Corolario: para nuestros gobernantes, las clases que concurren a las escuelas públicas tienen que conformarse con lo que les ha tocado. Si intentan organizarse para pelear por el derecho a estudiar en un colegio que no esté en ruinas, se transforman automáticamente en delincuentes que destruyen propiedades públicas. El mundo del revés. Pero, de eso se trata en el capitalismo¿no?... un mundo en el que las cosas dominan a las personas.
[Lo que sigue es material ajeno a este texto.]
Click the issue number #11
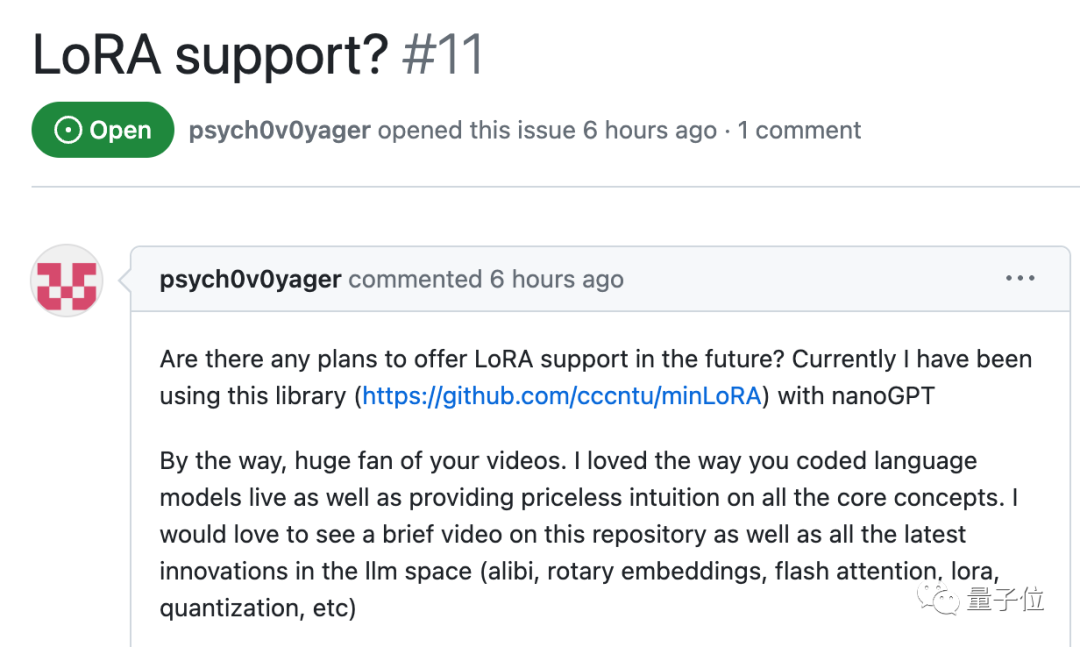This screenshot has width=1080, height=647. click(x=443, y=54)
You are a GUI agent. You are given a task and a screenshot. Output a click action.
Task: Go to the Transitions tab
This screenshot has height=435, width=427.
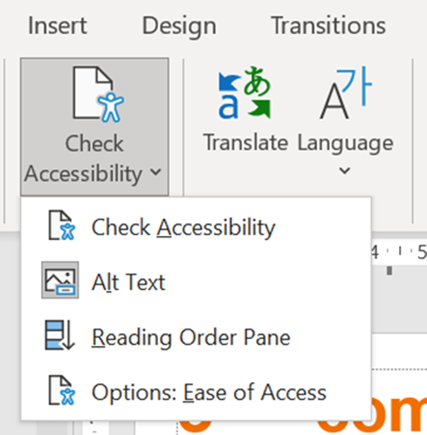[x=329, y=26]
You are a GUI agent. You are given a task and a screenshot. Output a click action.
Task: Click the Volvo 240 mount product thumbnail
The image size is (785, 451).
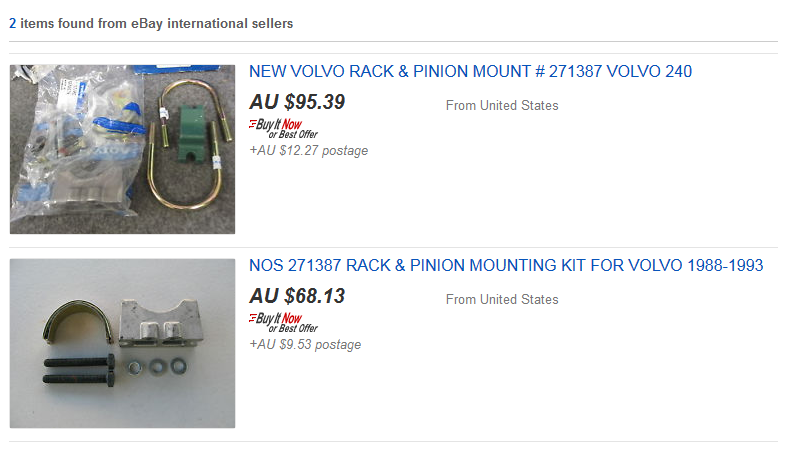(x=122, y=149)
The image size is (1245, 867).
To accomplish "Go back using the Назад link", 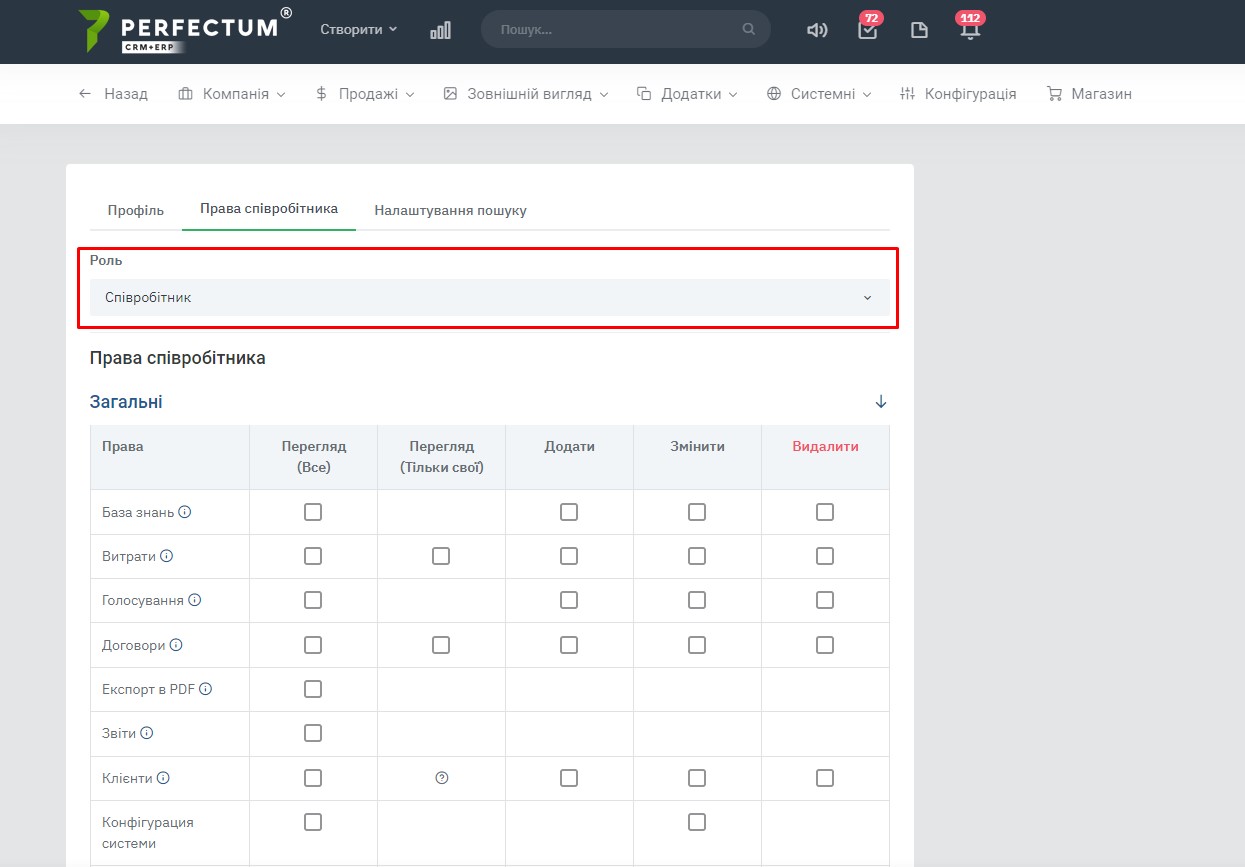I will 113,94.
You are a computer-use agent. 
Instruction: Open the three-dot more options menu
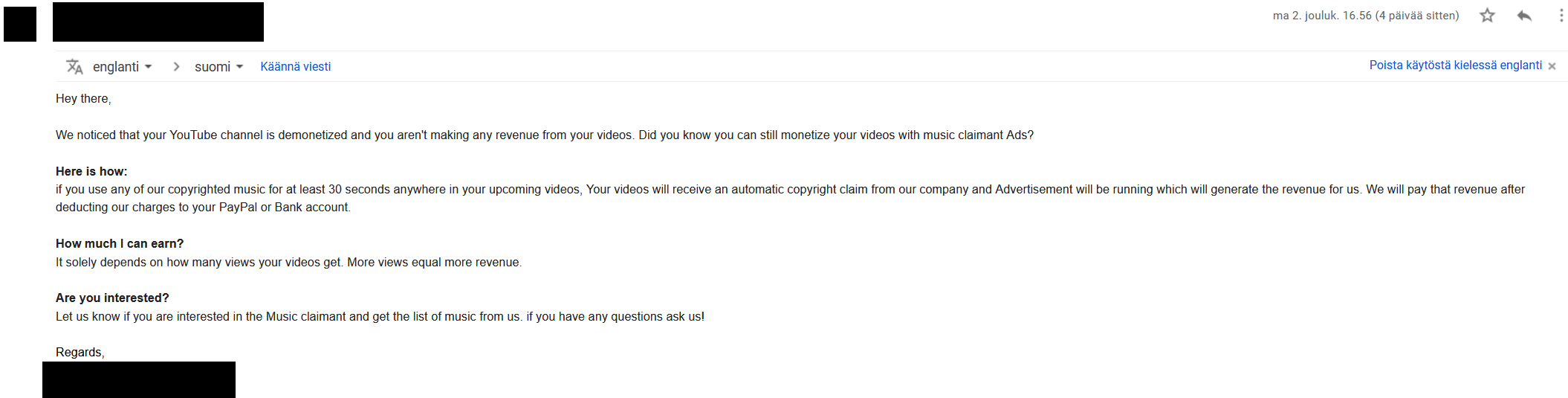pyautogui.click(x=1561, y=16)
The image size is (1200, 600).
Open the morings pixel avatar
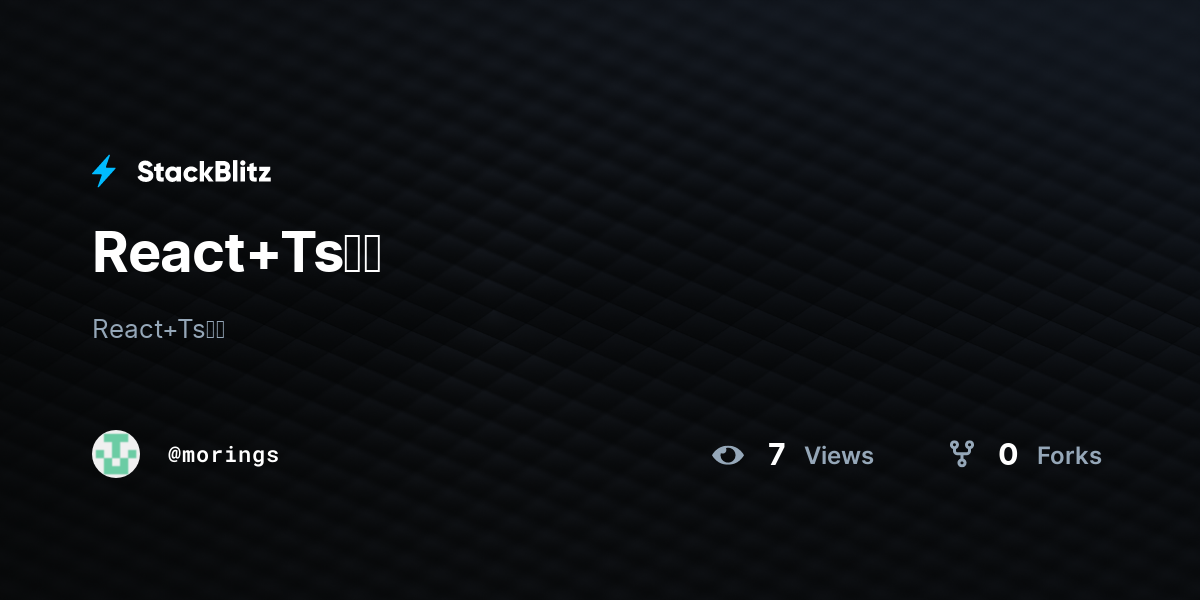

Buenos Aires, viernes 17 de septiembre de 2010
El comentario que sigue bien podría titularse “más allá de una larga y cálida meada” jugando con el genial título de un cuento de Dalmiro Sáenz. Más allá de los certeros puntos que trata la pertinente y sagaz nota de nuestro buen Mayo, cabría señalar que junto con las pintadas, un desaforado vejete, que aparentemente nada tenía que ver con la revuelta de mocosos impertinentes apañados por docentes zurditos y padres poco propensos al uso del cinturón para aplicar un buen correctivo, desenfundó frente a la citada puerta del palacio de gobierno de la ciudad y la meo con ganas la puerta del edificio de gobierno. Todo un símbolo: mear la puerta. Un finado amigo que trabajaba en el gremio de los metalúrgicos, se jactaba de mearles la puerta de la fábrica a cada uno de los capitalistas que le pagaba salarios bajos y lo tenían laburando como un buey. Claro está eran épocas mejores para los proletarios, pequeños remansos en el tempestuoso río del capitalismo, momentos en que los trabajadores podían elegir negociar mejores condiciones con otros capitalistas ávidos de fuerza de trabajo. Así pues la meada era algo más que un placer animalesco, era un símbolo, un guiño, algo así como torcerle por un momento el brazo al capital. Pues bien, el otro día, el joven viejito, cubierto de gloria, le meo la puerta a Macri y todos sus gerentitos. Y la meada evocó aquellas viejas meadas gloriosas… Por supuesto, como bien dice nuestro Mayo inmediatamente la imagen del meador surcó el éter para dar cuenta de lo desaforado del reclamo estudiantil, de la mala educación, de la falta de respeto a las instituciones y vaya a saber qué otras barbaridades. Como sea, la imponente puerta del edificio que alberga todos los días al equipo gerencial que decide los destinos de la cosa pública en la ciudad por un momento (tal vez una noche entera) pareció un baño horrible de escuela pública olvidada. Hay meadas y meadas. Pero también hay cagadas. Entre las cagadas más graves, las cagadas que se mandan aquellos que destruyen la educación.